_Requirement:_ Keep the images out and copy every entry below exactly.

_Task input:_
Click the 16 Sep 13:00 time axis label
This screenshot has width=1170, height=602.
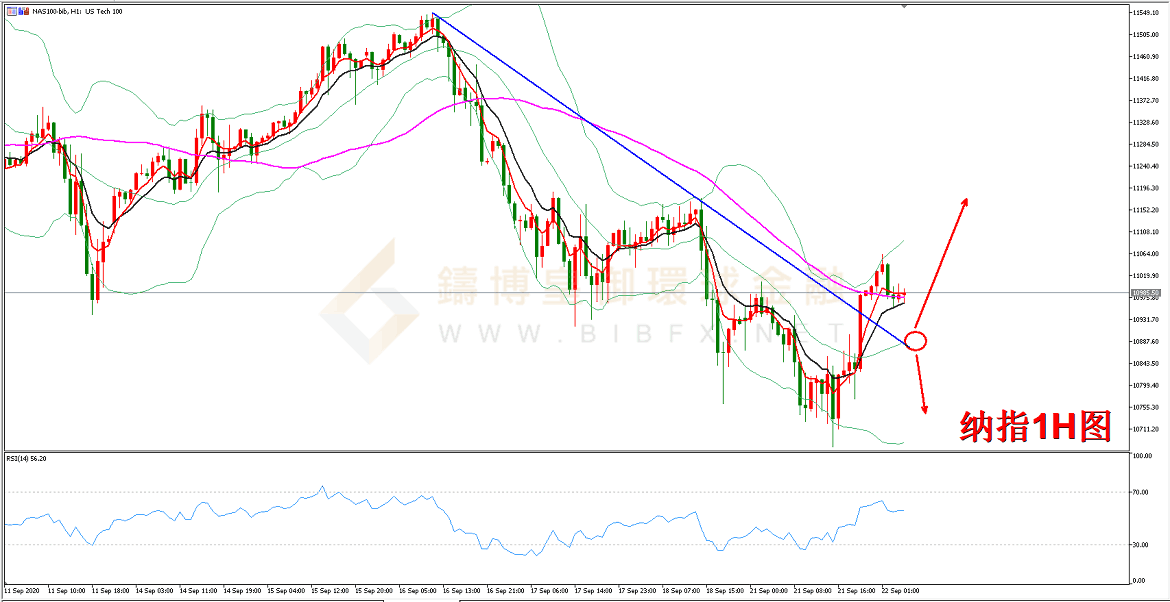pyautogui.click(x=462, y=592)
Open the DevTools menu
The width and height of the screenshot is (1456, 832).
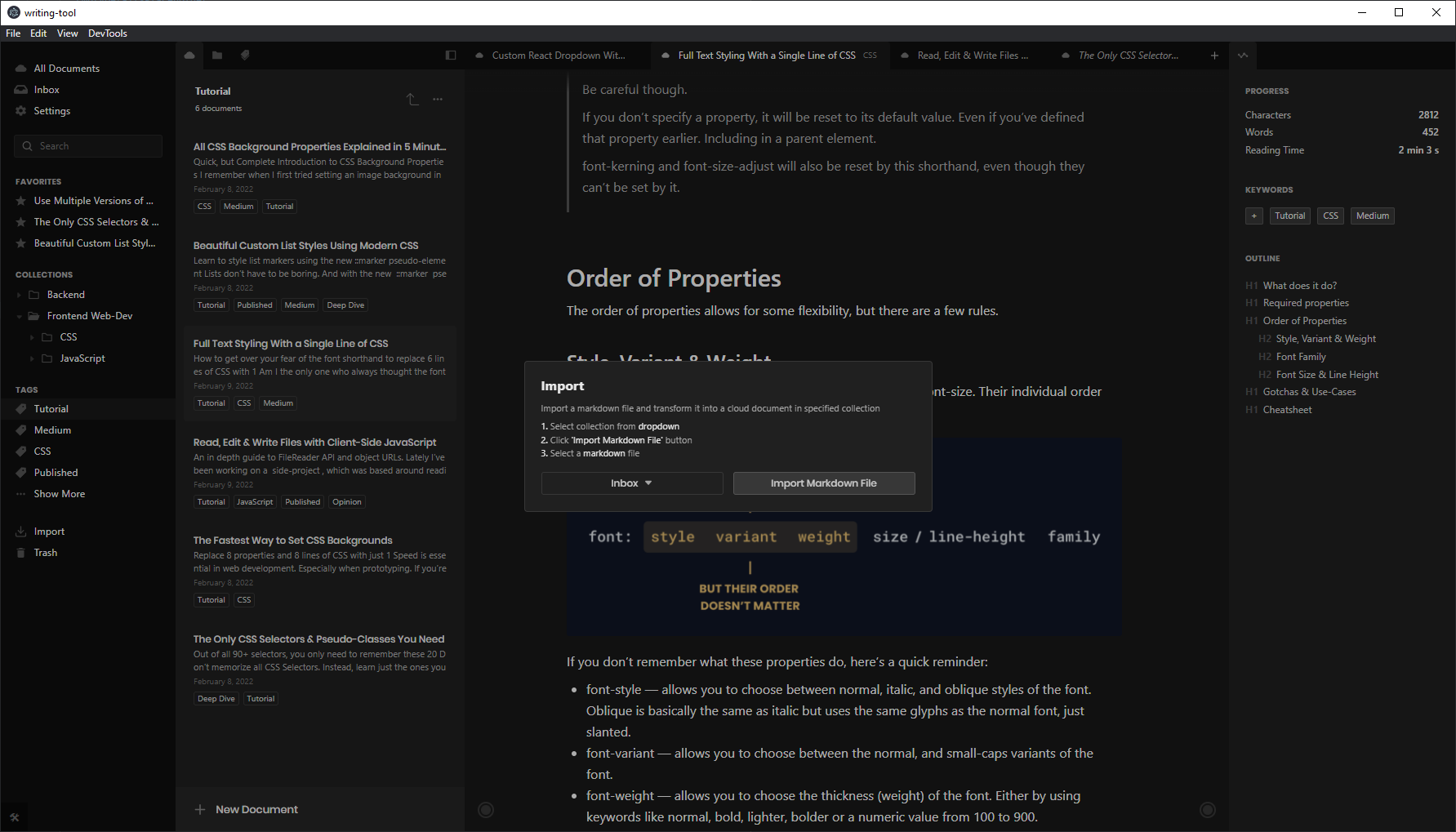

_Written reply:_
Click the 16 Sep 13:00 time axis label
This screenshot has width=1170, height=602.
pyautogui.click(x=462, y=592)
Open the DevTools menu
The width and height of the screenshot is (1456, 832).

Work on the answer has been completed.